# Assignment
Return the lines below exactly as they appear, please, starting with the first and ending with the one that contains "You are a computer-use".

# Records to use
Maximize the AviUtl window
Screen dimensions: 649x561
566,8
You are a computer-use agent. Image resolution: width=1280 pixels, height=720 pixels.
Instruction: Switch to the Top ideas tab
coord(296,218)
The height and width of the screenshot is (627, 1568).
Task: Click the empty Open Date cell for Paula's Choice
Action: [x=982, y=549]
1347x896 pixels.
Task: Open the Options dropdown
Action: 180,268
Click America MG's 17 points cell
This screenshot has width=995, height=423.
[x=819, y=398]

# Result
Maximize the AviUtl window
Screen dimensions: 649x561
566,8
You are a computer-use agent. Image resolution: width=1280 pixels, height=720 pixels.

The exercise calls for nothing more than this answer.